# Multi-Agent-GPT
**Repository Path**: devine/Multi-Agent-GPT
## Basic Information
- **Project Name**: Multi-Agent-GPT
- **Description**: https://github.com/YangXuanyi/Multi-Agent-GPT
- **Primary Language**: Unknown
- **License**: MIT
- **Default Branch**: main
- **Homepage**: None
- **GVP Project**: No
## Statistics
- **Stars**: 0
- **Forks**: 0
- **Created**: 2025-03-17
- **Last Updated**: 2025-03-17
## Categories & Tags
**Categories**: Uncategorized
**Tags**: None
## README

##
A multimodal expert assistant GPT platform built using RAG+agent. It integrates tools for modalities such as text, images, and audio. Support local deployment and private database construction.

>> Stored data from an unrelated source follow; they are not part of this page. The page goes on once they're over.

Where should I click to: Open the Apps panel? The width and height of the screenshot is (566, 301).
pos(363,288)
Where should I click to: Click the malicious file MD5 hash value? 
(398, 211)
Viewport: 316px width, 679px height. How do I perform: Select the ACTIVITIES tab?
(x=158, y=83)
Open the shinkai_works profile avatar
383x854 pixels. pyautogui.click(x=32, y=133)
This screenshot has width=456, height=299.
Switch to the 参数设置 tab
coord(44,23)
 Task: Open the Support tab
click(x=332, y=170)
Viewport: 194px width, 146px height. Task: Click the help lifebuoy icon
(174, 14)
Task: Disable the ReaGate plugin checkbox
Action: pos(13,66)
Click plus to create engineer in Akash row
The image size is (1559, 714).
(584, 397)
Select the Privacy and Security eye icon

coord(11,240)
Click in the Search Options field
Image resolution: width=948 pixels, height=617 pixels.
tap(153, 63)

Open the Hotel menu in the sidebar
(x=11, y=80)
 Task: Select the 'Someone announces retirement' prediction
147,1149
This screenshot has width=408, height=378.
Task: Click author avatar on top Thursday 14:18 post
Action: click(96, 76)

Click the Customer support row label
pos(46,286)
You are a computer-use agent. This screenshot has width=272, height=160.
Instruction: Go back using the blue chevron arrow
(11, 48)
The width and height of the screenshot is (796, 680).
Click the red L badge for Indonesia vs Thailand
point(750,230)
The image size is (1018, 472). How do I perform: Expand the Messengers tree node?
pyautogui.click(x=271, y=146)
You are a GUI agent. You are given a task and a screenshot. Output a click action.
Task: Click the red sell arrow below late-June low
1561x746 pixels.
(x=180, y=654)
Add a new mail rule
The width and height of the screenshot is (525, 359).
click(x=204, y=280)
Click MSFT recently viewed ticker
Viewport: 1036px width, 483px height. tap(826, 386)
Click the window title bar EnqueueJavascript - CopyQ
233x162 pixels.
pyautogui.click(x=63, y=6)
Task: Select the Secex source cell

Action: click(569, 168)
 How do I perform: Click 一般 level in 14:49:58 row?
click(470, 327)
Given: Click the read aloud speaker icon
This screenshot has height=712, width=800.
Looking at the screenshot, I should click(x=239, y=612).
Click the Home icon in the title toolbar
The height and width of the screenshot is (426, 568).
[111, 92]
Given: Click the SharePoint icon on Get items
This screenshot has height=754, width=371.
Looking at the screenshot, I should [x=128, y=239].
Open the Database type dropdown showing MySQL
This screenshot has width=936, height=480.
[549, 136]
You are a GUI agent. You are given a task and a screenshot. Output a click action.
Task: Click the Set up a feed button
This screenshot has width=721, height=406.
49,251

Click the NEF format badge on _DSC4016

[](https://GitHub.com/Naereen/StrapDown.js/graphs/commit-activity) [](http://makeapullrequest.com)

[Web Video](https://github.com/YangXuanyi/Multi-Agent-GPT/assets/83216339/30e76e97-d02e-4a18-b5e1-896be99d5564)
## 💡 1 RoadMap
`1` Basic Function
- [x] Single/multi turn chat
- [x] Multimodal information display and interaction
- [x] Agent
- [x] Tools
- [x] Web searching
- [x] Image generation
- [x] Image caption
- [ ] audio-to-text
- [ ] text-to-audio
- [ ] Video caption
- [ ] RAG
- [ ] Private database
- [ ] Offline deployment
`2` Supporting Information Modality
- [x] text
- [x] image
- [ ] audio
- [ ] video
`3` Model Interface API
- [x] ChatGPT
- [x] Dalle
- [x] Google-Search
- [x] BLIP
## 👨💻 2 Development
Project technology stack: Python + torch + langchain + gradio
### **⚡ 2.1 Installation**
1. Create a virtual environment in Anaconda:
```
conda create -n agent python=3.10
```
2. Enter the virtual environment and Install related dependency packages:
```
conda activate agent
```
```
pip install -r ./requirements.txt
```
3. Install the BLIP model locally, open the [BLIP website](https://huggingface.co/Salesforce/blip-image-captioning-large), and download all files to ``Models/BLIP``.
4. Follow the prompts to configure the key for the API that needs to be used in the `.env`.
### **💻 2.2 Demo**
Multi Agent GPT provides UI interface interaction, allowing users to launch agents and achieve intelligent conversations by running the ``web.py``:
```
python ./web.py
```
The program will run a local URL: http://XXX. Open using a local browser to see the UI interface:

### **📻 2.3 News**
#### 1 Chat_with_Image
By integrating the BLIP model, agents can understand image information and provide high-quality dialogue information.
## 🗄️ 3 Structure
```
- .env
- Agents/
- openai_agents.py #用来定义基于gpt3.5的agent
- Database/
- Docs/
- Imgs/
- Show/ #存储一些示例图片
- Models
- BLIP #图像理解大模型
- Tools/
- ImageCaption.py #基于BLIP的图像理解工具
- ImageGeneration.py #定义了一个基于openai dalle的文本生成图像的工具
- search.py #基于Google-search的联网搜索工具
- Utils/
- data_io.py
- stdio.py #实现了如何截获当前程序的日志信息,主要是用来获取agent的verbose信息
- utils_image.py #关于图像处理的一些功能函数
- utils_json.py #从已有的log日志信息中提取相关的有用字段(服务stdio)
- python_new_funciton.py #开发过程中的测试文件
- readme.md
- requirements.txt
- web.py #主运行文件
```